While you can adjust the slope (gain), black gamma and knee of the standard gammas these are still very different to the way the cinegammas work. The key difference is that the highlight compression applied by the cinegammas starts very gently around 50% and the progressively increases as you go up the exposure range. If you try to use the knee to get a similar amount of highlight compression you have to use either a very low knee point or a steep slope or maybe even both. The problem with the knee is that it is either on or off, your highlights are either compressed or not, there is no middle ground. The more compression you add to any part of an image, the less well it tends to grade.

Where you have controlled lighting or a restricted dynamic range then standard gammas with minimal knee work very well and would be my recommendation. But where you have less control over the lighting or are dealing with a high dynamic range scene then the cinegammas tend to deal with overexposure in a much more natural way than the knee. A typical knee artefact would be an ugly highlight on a face that suddenly overexposes and looks wrong because you go from normal exposure below the knee to compressed range for the overexposure almost instantly. A cinegamma will handle the overexposure in a more progressive manner.

If your worried about loss of shadow detail with the cinegammas you can use black gamma with the cinegammas, just as you would with a standard gamma, so by using a cinegamma combined with black gamma you gain the benefits of progressive overexposure control with adjustable shadow and mid range control.

Middle grey with the Cinegammas should be around 42-44%. Exposure with cinegammas should be alittle lower than with 709 as you want to avoid putting faces etc too high up the exposure range to keep them in the more linear part of the curve.
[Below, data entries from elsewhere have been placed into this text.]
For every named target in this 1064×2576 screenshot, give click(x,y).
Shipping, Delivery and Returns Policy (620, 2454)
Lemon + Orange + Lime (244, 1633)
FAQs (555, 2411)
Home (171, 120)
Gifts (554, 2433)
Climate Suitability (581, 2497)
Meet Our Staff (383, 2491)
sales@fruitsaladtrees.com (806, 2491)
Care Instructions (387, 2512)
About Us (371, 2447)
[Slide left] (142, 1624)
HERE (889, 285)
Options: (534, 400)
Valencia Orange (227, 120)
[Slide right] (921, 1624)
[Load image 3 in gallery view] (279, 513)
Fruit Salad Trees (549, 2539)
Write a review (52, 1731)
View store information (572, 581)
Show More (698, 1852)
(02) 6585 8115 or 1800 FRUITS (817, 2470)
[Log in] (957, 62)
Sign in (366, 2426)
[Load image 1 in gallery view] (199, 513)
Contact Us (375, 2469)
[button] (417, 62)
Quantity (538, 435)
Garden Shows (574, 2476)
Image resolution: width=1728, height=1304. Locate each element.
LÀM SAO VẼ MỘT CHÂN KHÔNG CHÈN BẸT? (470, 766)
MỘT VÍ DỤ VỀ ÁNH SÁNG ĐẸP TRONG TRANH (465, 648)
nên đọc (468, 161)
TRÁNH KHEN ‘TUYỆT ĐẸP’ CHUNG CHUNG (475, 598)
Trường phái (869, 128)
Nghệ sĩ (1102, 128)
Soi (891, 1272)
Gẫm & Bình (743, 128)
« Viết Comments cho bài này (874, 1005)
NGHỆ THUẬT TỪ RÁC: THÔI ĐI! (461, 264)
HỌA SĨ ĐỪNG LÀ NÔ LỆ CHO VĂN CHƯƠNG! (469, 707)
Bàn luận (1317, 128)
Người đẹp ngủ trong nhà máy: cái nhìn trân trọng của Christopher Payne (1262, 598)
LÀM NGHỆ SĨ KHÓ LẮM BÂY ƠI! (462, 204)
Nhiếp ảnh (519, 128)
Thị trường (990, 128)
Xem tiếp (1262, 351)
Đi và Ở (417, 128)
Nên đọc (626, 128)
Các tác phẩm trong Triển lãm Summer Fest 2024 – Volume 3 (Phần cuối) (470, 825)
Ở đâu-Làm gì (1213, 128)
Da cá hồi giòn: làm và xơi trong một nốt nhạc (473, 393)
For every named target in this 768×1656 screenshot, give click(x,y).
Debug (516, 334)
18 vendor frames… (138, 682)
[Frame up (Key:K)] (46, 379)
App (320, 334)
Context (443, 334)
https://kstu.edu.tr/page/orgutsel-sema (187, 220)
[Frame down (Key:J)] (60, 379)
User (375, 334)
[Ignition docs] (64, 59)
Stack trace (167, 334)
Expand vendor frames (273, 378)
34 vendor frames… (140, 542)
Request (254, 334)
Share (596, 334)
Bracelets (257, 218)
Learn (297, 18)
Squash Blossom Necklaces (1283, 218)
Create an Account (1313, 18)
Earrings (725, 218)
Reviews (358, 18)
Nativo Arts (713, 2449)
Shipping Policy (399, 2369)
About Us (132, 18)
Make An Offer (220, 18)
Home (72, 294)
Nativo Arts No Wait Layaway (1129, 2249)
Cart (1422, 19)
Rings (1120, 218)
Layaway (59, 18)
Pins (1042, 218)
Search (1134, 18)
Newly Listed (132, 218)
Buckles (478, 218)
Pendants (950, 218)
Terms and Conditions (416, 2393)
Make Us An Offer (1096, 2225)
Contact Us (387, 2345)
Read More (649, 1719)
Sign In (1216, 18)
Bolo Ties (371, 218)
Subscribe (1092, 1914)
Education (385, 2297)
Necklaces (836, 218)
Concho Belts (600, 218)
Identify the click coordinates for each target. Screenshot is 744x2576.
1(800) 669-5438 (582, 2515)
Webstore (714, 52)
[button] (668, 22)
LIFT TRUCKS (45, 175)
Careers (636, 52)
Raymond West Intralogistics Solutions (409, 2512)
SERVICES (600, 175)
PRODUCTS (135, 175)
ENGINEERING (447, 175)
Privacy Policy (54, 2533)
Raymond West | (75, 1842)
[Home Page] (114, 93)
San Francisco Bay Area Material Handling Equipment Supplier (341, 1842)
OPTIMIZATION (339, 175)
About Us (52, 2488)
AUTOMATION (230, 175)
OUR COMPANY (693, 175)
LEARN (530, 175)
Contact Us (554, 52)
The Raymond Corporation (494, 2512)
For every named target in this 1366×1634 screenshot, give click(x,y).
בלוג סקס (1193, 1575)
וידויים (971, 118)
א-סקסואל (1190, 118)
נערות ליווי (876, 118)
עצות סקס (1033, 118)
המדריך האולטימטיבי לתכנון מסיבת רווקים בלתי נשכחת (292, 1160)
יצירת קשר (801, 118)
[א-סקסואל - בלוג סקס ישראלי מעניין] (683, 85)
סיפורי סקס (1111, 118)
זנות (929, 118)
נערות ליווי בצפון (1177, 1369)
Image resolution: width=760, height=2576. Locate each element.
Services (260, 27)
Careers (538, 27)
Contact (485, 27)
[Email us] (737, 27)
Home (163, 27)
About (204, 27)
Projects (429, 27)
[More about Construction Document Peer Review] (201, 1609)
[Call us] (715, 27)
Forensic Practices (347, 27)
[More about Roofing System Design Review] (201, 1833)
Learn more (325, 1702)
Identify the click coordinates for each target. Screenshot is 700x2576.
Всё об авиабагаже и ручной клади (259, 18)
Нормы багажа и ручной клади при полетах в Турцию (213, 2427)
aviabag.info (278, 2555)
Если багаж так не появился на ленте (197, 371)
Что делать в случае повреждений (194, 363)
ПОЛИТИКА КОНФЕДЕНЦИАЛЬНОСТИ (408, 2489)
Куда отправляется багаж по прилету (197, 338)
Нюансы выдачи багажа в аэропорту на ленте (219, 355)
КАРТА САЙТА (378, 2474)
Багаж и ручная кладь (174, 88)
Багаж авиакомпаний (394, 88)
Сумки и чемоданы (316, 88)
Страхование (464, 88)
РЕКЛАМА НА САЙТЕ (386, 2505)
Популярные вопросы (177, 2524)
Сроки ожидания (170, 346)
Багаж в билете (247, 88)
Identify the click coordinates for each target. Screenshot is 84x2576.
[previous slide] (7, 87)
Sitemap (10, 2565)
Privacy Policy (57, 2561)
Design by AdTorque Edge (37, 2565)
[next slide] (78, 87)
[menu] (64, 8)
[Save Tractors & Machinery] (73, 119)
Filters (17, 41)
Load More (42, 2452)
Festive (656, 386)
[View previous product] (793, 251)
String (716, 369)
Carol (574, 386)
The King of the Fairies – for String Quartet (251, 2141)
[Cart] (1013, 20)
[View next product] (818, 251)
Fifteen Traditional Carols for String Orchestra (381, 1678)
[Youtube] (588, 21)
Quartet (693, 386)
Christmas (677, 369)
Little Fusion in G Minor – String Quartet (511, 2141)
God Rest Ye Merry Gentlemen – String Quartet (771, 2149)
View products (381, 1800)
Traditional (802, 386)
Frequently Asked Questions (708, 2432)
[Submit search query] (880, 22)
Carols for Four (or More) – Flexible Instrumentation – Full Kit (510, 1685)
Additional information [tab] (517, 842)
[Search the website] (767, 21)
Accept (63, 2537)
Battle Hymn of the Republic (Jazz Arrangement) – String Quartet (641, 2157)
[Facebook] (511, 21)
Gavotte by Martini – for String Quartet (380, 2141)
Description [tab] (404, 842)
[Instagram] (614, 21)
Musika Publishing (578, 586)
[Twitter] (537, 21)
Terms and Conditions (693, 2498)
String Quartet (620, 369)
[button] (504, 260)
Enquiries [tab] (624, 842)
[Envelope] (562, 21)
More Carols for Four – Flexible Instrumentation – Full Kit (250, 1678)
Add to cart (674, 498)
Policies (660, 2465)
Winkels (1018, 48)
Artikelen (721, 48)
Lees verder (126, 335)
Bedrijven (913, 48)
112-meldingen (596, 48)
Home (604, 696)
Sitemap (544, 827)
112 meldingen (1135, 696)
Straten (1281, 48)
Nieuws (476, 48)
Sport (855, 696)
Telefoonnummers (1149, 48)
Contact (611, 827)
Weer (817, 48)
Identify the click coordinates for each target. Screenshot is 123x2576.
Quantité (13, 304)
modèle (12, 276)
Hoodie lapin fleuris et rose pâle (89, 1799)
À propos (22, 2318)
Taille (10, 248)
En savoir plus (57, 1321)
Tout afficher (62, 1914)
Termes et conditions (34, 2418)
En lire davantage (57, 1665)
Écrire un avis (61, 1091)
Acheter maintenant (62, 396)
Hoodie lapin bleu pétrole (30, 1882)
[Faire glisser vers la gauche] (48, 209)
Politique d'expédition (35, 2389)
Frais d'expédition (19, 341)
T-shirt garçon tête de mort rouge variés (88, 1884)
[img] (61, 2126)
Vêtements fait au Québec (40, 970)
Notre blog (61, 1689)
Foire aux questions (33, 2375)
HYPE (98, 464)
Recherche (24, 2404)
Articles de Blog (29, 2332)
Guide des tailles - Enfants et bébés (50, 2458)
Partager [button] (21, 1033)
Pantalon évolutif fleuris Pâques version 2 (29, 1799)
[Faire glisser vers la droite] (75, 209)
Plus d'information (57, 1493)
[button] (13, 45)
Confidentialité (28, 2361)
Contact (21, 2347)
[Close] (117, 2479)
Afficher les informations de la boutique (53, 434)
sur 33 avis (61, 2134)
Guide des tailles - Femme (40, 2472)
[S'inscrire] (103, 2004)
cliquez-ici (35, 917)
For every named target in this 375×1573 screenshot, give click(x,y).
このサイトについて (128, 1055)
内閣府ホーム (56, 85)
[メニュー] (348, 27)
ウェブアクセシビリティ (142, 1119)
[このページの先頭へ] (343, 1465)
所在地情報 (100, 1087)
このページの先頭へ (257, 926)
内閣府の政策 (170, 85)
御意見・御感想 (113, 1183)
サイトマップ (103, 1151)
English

It should be remembered that if your using a monitor or TV with Rec-709 or similar then whenever you use a camera gamma that doesn't match that display gamma you will have a miss-match so you are moving away from the optimum settings for 1:1 reproduction of the scene. The further away you go from the display gamma the bigger the discrepancy. Sometimes this is desirable and helps create a "look", but sometimes as with a cinegamma or any other gamma that captures a greater range than the display gamma was designed to show it will result in a flat looking image that may then need grading. Cinegammas were designed to maximise dynamic range to offer maximum flexibility in post, they are not really optimum for "direct to air" type productions.